Publicado em 4 de dezembro de 2025 às 20:45 | Atualizado há 6 meses

Evento democratiza experiência estética
Evento democratiza experiência estética

A I Mostra Todos os Sentidos movimenta neste sábado e domingo (6 e 7/12), no Espaço Esparta Arte e Cultura, no Jardim Atlântico, em Goiânia. A iniciativa é da Cia Corpo na Contramão e apresenta obras criadas a partir de práticas de inclusão, diversidade sensorial e acessibilidade. As produções resultam de meses de oficinas e encontros que investigaram novas formas de sentir, acessar e experienciar a arte.

Idealizada pela artista e produtora Lua Barreto, a mostra convida artistas e grupos a criar ou adaptar cenas pensando nas possibilidades de percepção de pessoas cegas, surdas ou com outras formas sensoriais de vivenciar a arte. Os participantes passaram por treinamentos de Libras, exercícios de audiodescrição e descrição poética integrada às cenas.
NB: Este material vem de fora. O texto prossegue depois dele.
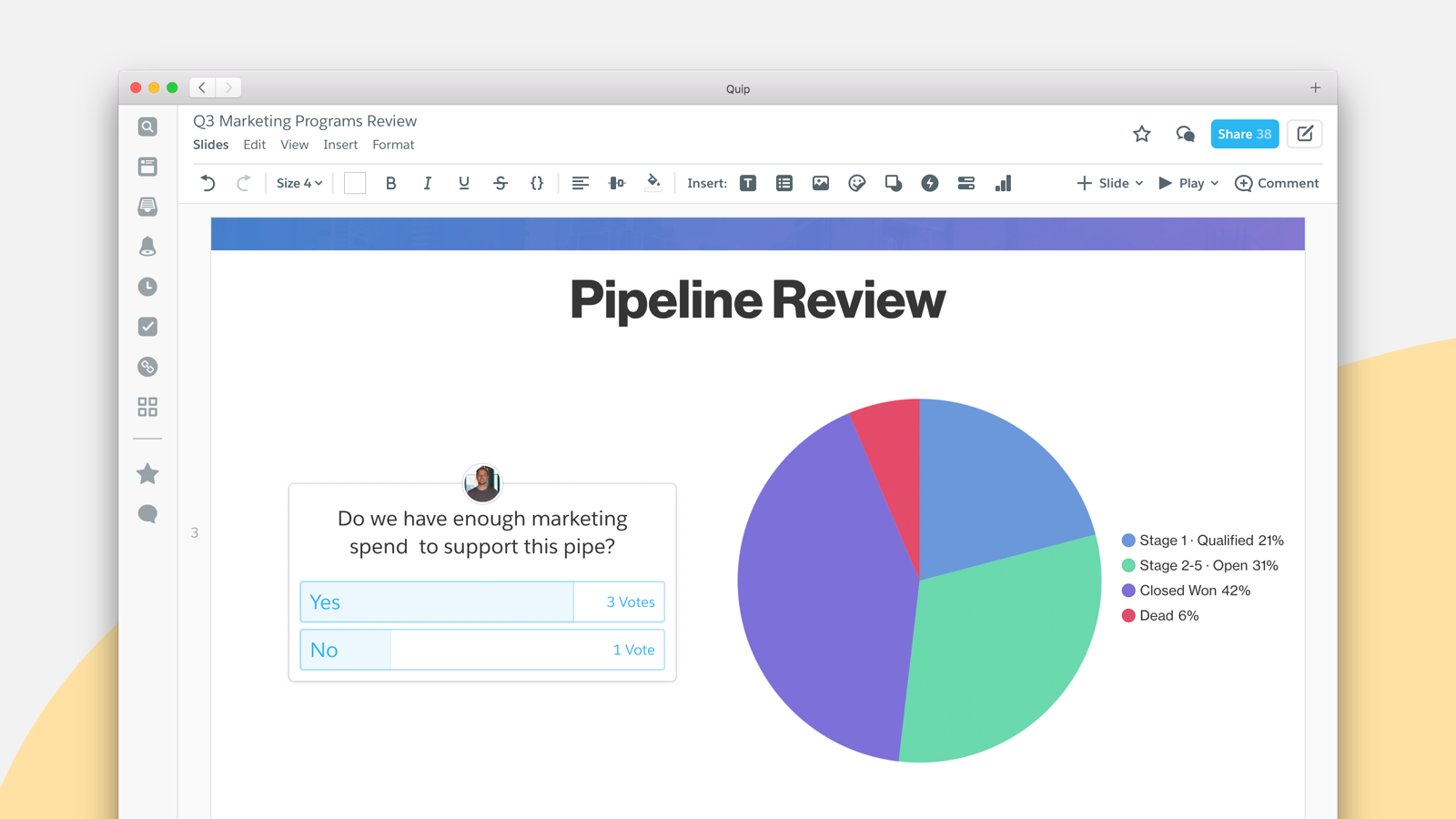Insert a text box
Viewport: 1456px width, 819px height.
[748, 183]
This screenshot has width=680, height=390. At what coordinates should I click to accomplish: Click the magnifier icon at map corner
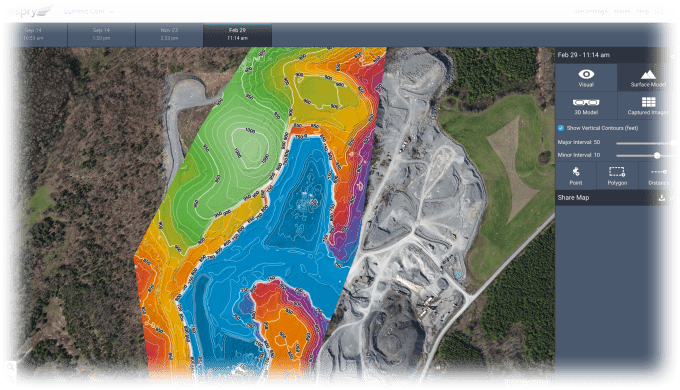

A programação reúne cenas curtas, performances corporais, números circenses, poemas interpretados, música e experimentações sensoriais. Todas as obras foram adaptadas com recursos de acessibilidade incorporados à linguagem artística, garantindo que cada produção dialogue com públicos diversos.

Acessibilidade

Entre as criações com acessibilidade para pessoas surdas estão “Ditadura, Nunca Mais”, interpretada por Emmanuel Santos; “Página em Branco”, com Gabriel Rodrigues; “Por um Fio”, de Caro Marafigo; “Suspensões do Encontro”, com Giovanna Simões e Kamilla Martins; e “Outro Olhar”, de Cauê Marques. 

Já as obras adaptadas para pessoas cegas incluem “As ruas não estão vazias”, interpretada por Fátima Martins, e duas cenas da Cia Sem Nome: “Beleza Rara” e “Aborto”. A mostra também apresenta trabalhos que dialogam com pessoas cegas e surdas. Entre eles estão “Subitamente, eu”, com Nathalia Borges; o Duo de Lira, com Giovanna Simões e Kamilla Martins; e “Todos os Sentidos”, performance de pintura com o corpo realizada por Dora Santoth.

As direções das cenas foram assinadas por Cauê Marques, Lua Barreto e Luís Rick. O processo colaborativo integrou intérpretes, diretores e equipes de acessibilidade, que trabalharam lado a lado para compor cada obra.

Para Lua Barreto, esse diálogo é essencial para o amadurecimento do projeto. Segundo ela, o objetivo é romper fronteiras e ampliar as formas de acesso à arte. A artista destaca que a mostra nasce do desejo de tornar a experiência estética mais democrática e sensorial. “É um convite para quem acredita que a arte pode ser sentida de maneiras diferentes”, afirma.